It seems that there are two ways to go. They differ in their correctness and scalability.
The term frequency data is stored in the full text index:
sortKey(token):docId => termFreq, termWeight
where docId is the literal's identifier;
where termFreq is the #of occurrences of that token in that literal; and
where termWeight is the normalized termFreq value.
The "correct" approach respects the normalized term frequency data for each indexed literal (which is the relative frequency of each token in that literal). This means that we have to scan the key range for "c*" and then sort the entries. This is a problem because there are so many entries for "c*". We do too much IO to read those entries and then we spam the heap to sort them.
The alternative is much faster. We simply take the first N tuples from the full text index start with "c". If you need to materialize more results, then we need to skip past the first minRank tuples and then accept the next N tuples (up to maxRank).
The only drawback with the alternative is that the results are not in decreasing termWeight order. Instead they are in a somewhat arbitrary order (docId order). However, for what you are doing I think that this is perfectly Ok. When you ask for "C*" there is really no point order the hits based on termWeight.

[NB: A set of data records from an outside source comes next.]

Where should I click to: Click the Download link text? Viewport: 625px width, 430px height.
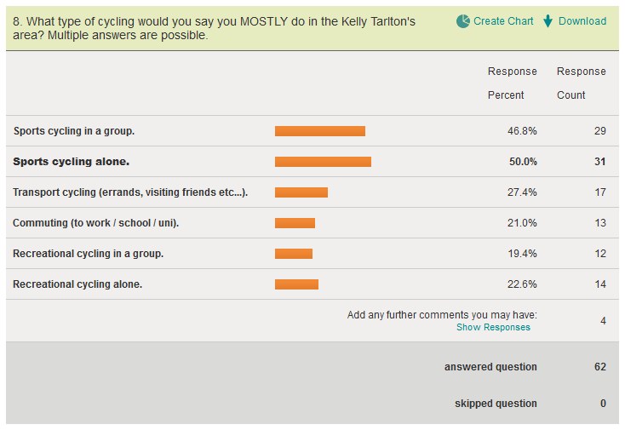pos(582,21)
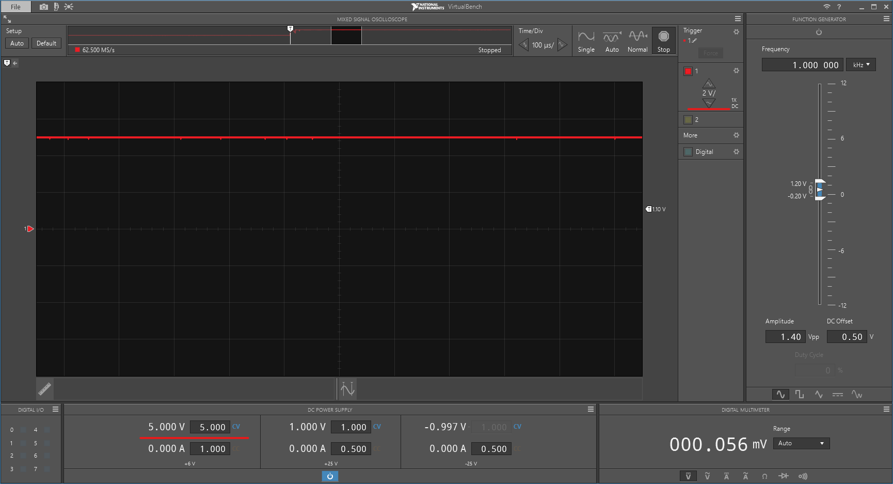Viewport: 893px width, 484px height.
Task: Click the Default setup button
Action: pyautogui.click(x=46, y=43)
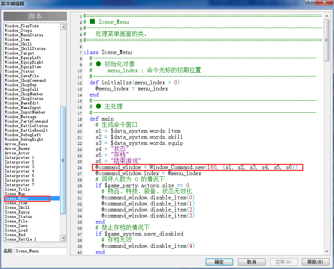This screenshot has width=334, height=269.
Task: Click script list scroll down arrow
Action: (x=63, y=238)
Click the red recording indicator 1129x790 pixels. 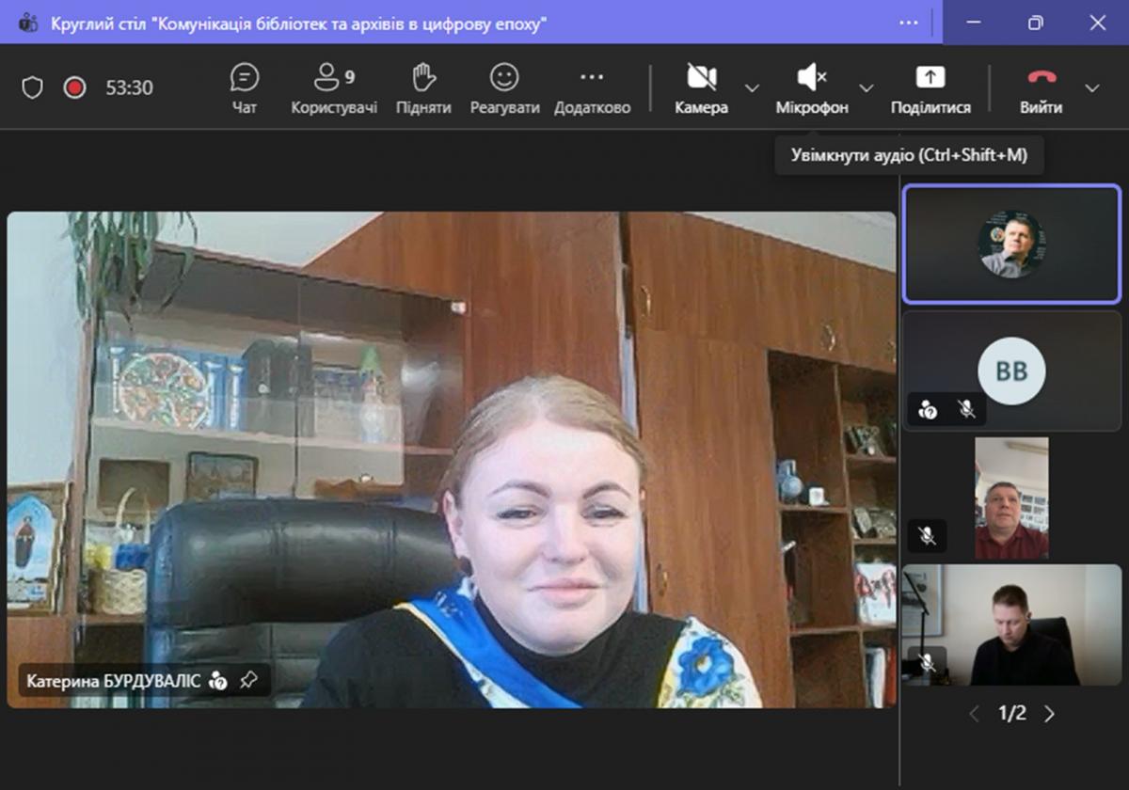(74, 88)
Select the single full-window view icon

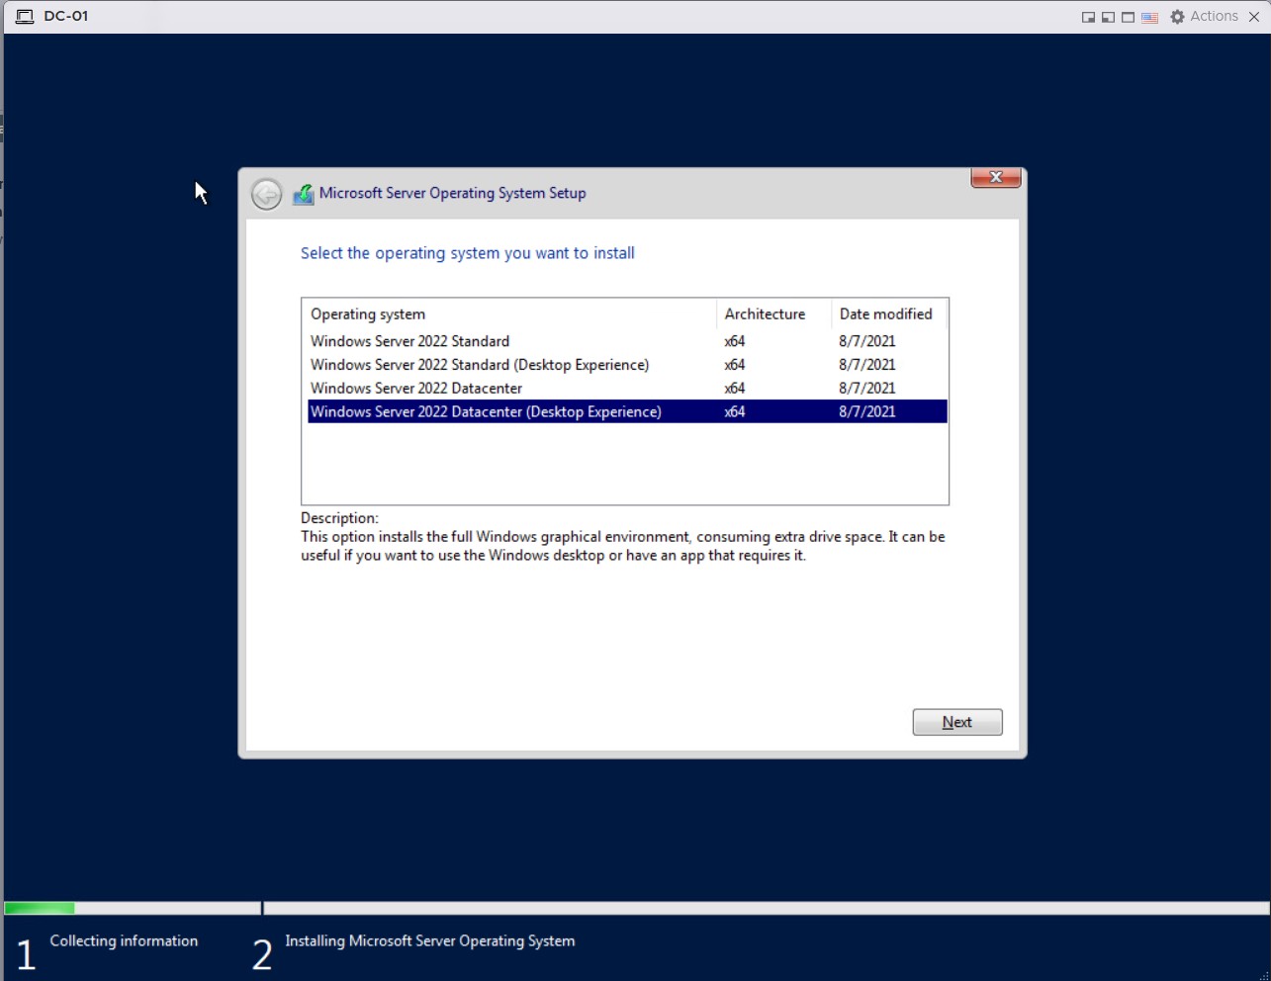(1128, 18)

If the document has a token starting with "C" then you should get it and the order hardly matters in my opinion.
There is one other twist on all of this. The computed relevance scores are specific to a literal. The relative term frequency and the resulting cosine (aka relevance) scores are specific to an RDF Literal, not to a complex "source document" containing that literal. It's possible that we might model this within the full text index as well by changing the index tuples to:
sortKey(token):sourceId:predId:literalId => termFreq, termWeight
where sourceId corresponds more or less to a Lucene document with a bunch of fields;
where predId is the predicate linking the literal to that snippet within which it was indexed; and
where literalId is the RDF Literal (what I call the docId above, which is what it is called in the code).
And alternative encoding would be:
sortKey(token):sourceId:literalId => termFreq, termWeight, predId
The difference between the two encodings would appear to be whether or not the intention is to search within named "fields" (specific relationships as modeled by the predicate) or to have the relevance be normalized across the different ways in which the token appears within the various "fields" (predId).